The housecleaning, which began Election Night with the resignation of SEC chairman Harvey Pitt, reflects profound concerns that the sputtering economy could be a drag on the president's re-election campaign. Mr. Bush remembers all too well what happened a decade ago to his father, another popular wartime leader whose re-election hopes were derailed by a stumbling economy.

"Everybody believes that these approval ratings are great, but they're also artificial," says Reed. "They could be popped very easily if the economy had some downturn."

Following plans laid weeks ago, Mr. Bush will quickly name successors and unveil a new tax-cut package, said advisers eager to portray the changes as a fresh start for the economy. New unemployment figures matched an eight-year high, underscoring the economic situation.

Prospects already making the rounds to replace O'Neill are Wall Street titan Charles Schwab, former House Ways and Means chairman Bill Archer, former Federal Reserve governor Wayne Angell and retiring Texas Sen. Phil Gramm.

Stephen Friedman, a member of the board of directors of Goldman Sachs, is the leading candidate to replace Lindsey. Another possibility is Glenn Hubbard, currently chair of the White House Council of Economic Advisers.

"I appreciate Paul O'Neill's and Larry Lindsey's important contributions," Mr. Bush said in a brief written statement. He did not address whether the pair resigned on their own, but administration sources told CBS News that O'Neill and Lindsey were asked to leave.

Senate Democratic Leader Tom Daschle called the firings "an overdue admission by the Bush administration that its economic policies have failed." But he said the shakeup was not enough.

"The fundamental problem is that this administration has no comprehensive plan to get the economy back on track," said Daschle, a frequent critic of the president's handling of the economy.

O'Neill, 67, was the first member of Mr. Bush's Cabinet to leave. White House officials said more high-profile departures could be coming, and already the rumor mill was buzzing.
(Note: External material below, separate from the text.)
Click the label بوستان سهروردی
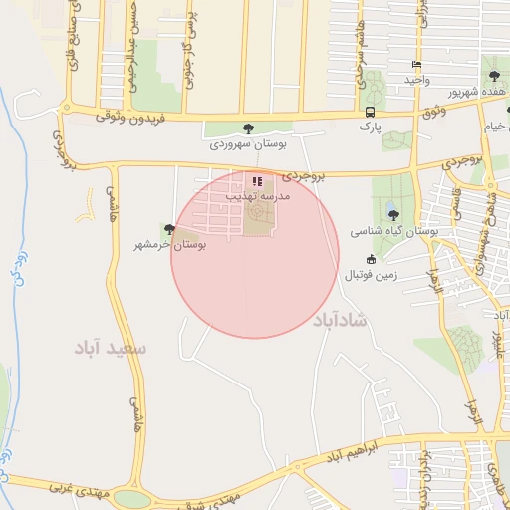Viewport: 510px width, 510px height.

Health and Human Services Secretary Tommy Thompson, often whispered to be headed back to Wisconsin, recently told his staff he was staying put. Environmental Protection Agency director Christie Whitman is said to be frustrated with her low-watt role inside the administration.

The White House has been at work for months on a new economic package centered on additional tax cuts for lower- and middle-income individuals, playing down the administration's earlier focus on business-side tax proposals to stimulate investment.
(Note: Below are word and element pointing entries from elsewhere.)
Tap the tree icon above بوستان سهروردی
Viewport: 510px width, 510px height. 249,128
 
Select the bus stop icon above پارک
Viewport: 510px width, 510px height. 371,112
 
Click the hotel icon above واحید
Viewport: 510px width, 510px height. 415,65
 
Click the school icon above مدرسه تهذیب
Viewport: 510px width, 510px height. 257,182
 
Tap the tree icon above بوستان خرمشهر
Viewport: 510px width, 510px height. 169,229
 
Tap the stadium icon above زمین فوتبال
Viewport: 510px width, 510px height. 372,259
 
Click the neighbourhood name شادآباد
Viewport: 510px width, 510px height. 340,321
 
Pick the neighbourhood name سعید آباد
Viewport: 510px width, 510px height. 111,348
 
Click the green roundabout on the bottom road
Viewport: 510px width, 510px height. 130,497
Other ideas on the table would be designed to encourage individual investors in the volatile stock market. Advisers are debating whether to time the plan's announcement around the president's State of the Union address in late January, or make it sooner to head off criticism.

O'Neill's two years at Treasury were peppered with controversy. He touched off a furor when he said he would keep nearly $100 million worth of stock in his former company, Alcoa, after being named to the Cabinet post. Under fire by critics about potential conflicts of interest, he eventually reversed course and sold the stock.

As the president's chief economic spokesman, he was frequently criticized as being either too enthusiastic about the economy's prospects and the stock market or too ho-hum.

"I think Paul O'Neill was the Jimmy Carter of treasury secretaries," said economist Richard Yamarone of Argus Research Corp. "He was a good and honest man with good intentions, but he just didn't get the job done. I don't think the administration's economic message got out. "

At first O'Neill's unscripted utterances were like a bit of fresh air, economists said. But on a number of occasions they rattled rather than soothed markets and even made white House aides nervous.

During a stock slide in May, O'Neill was in Africa with rock singer Bono, calling attention to the problems of the world's poorest continent, when he got irked at questions about his effectiveness.

If people didn't like his work, he said, he didn't care. "I could be sailing around on a yacht or driving around the country," he said.